→ Task requirements: Look below for the line with "The height and width of the screenshot is (764, 1051)."; begin the copy there and stop after the line with "Given: Select 'What", keeping the text exact and the pictures out.

-=-=-=-=-

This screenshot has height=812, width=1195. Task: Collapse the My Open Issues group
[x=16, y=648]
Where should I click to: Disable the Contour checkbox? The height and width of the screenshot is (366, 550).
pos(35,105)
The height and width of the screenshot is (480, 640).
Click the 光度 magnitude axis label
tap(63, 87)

-=-=-=-=-

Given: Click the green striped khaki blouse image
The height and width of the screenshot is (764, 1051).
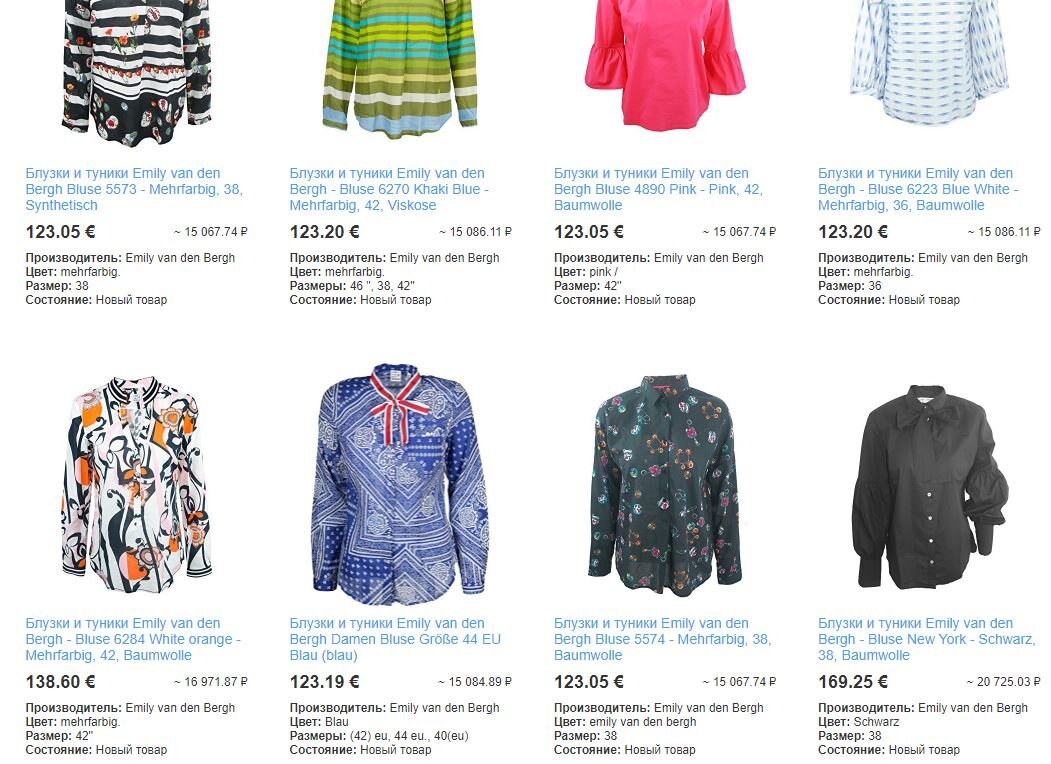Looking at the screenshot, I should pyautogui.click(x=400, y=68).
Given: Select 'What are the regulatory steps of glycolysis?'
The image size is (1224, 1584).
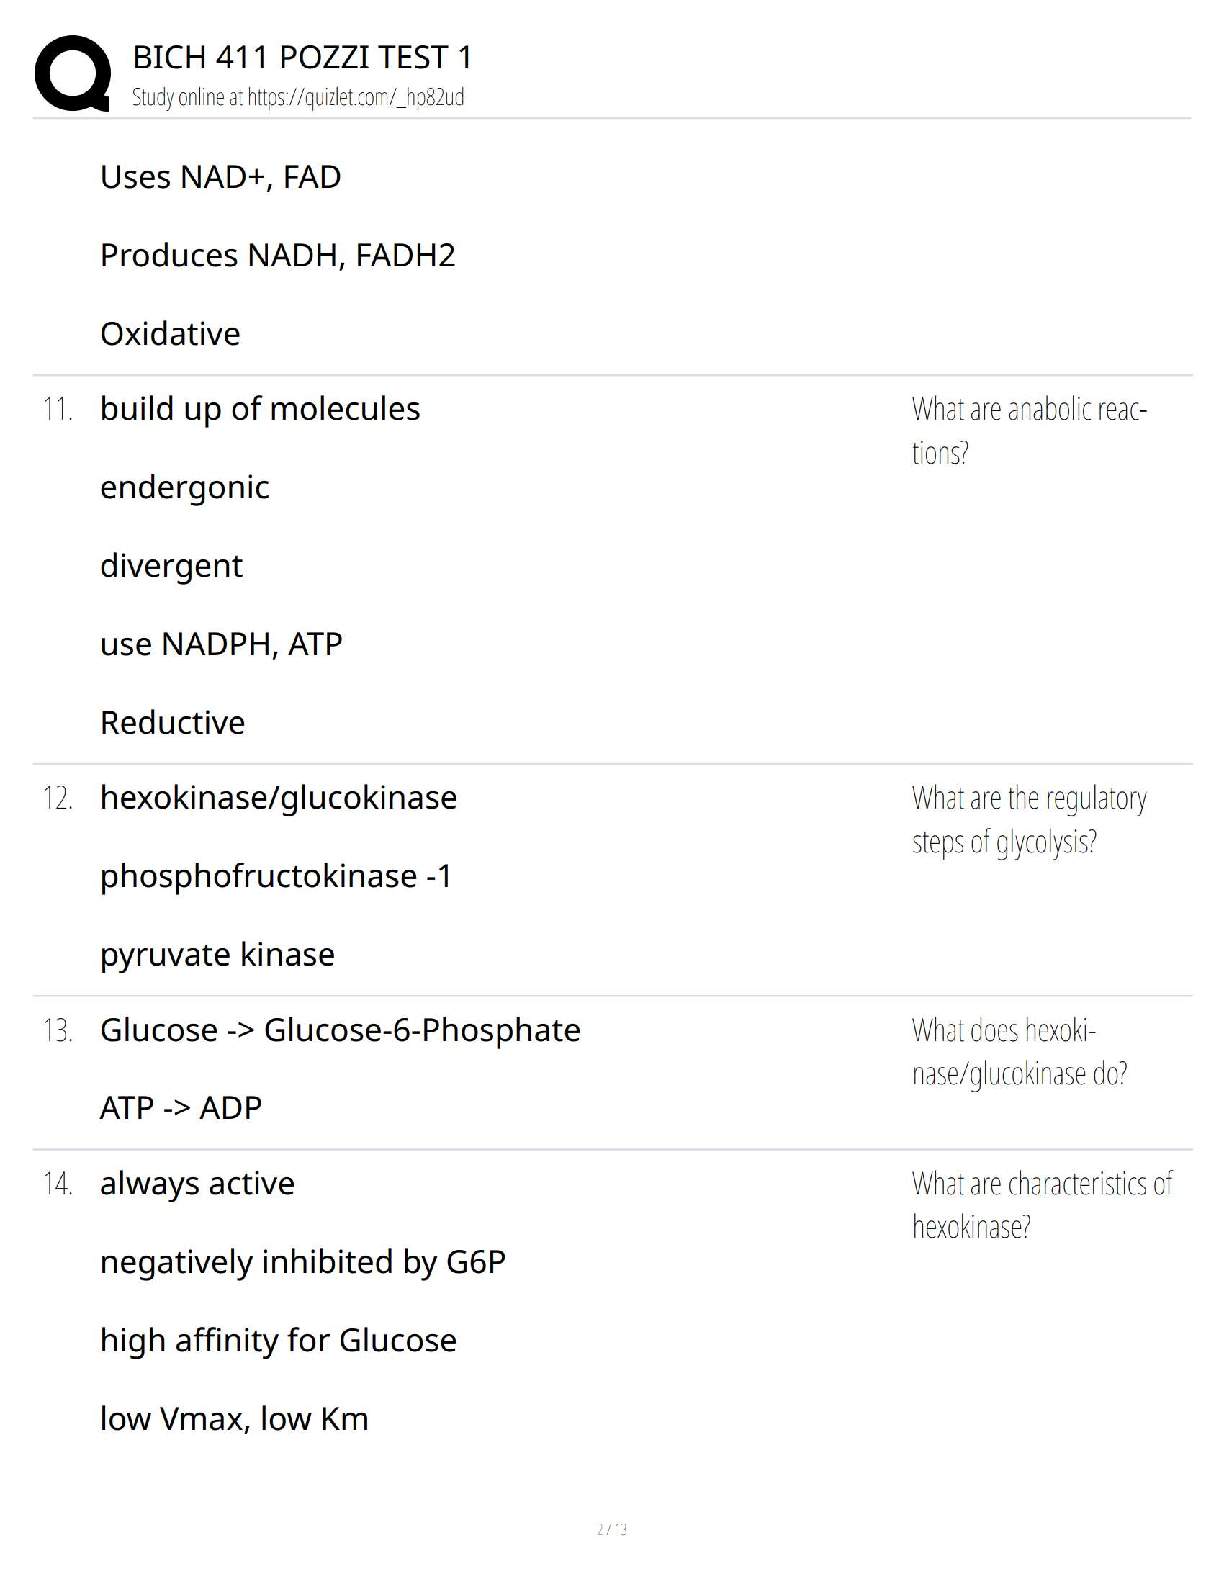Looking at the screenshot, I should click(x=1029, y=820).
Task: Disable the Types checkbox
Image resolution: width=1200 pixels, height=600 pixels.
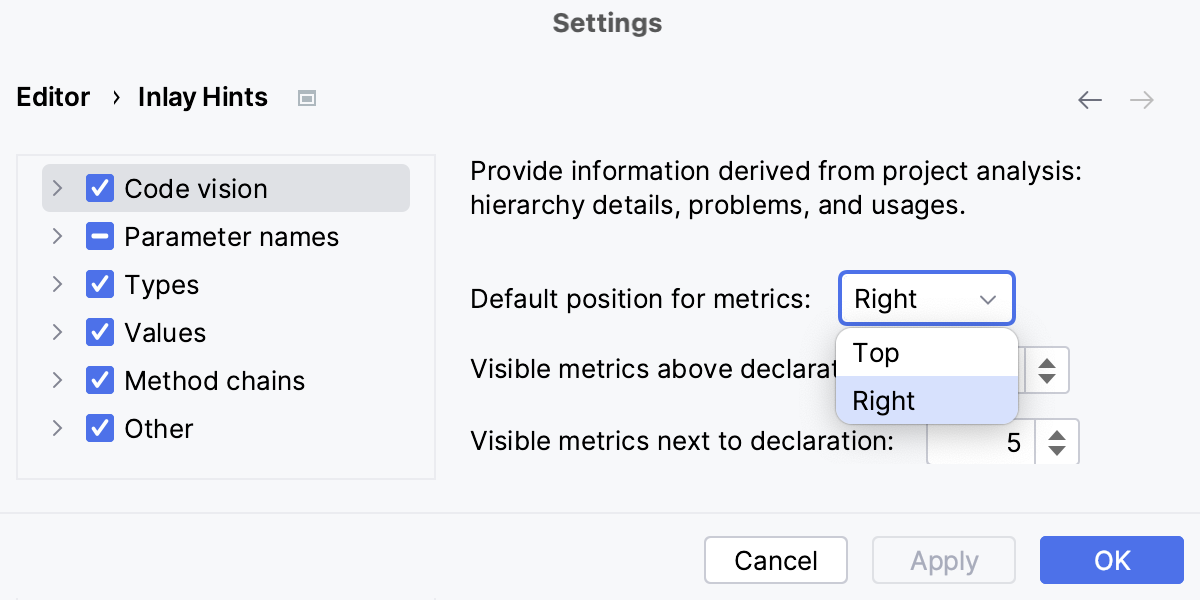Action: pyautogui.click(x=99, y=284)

-=-=-=-=-

→ Result:
The height and width of the screenshot is (764, 1051).
Looking at the screenshot, I should pyautogui.click(x=400, y=68).
Given: Select 'What are the regulatory steps of glycolysis?'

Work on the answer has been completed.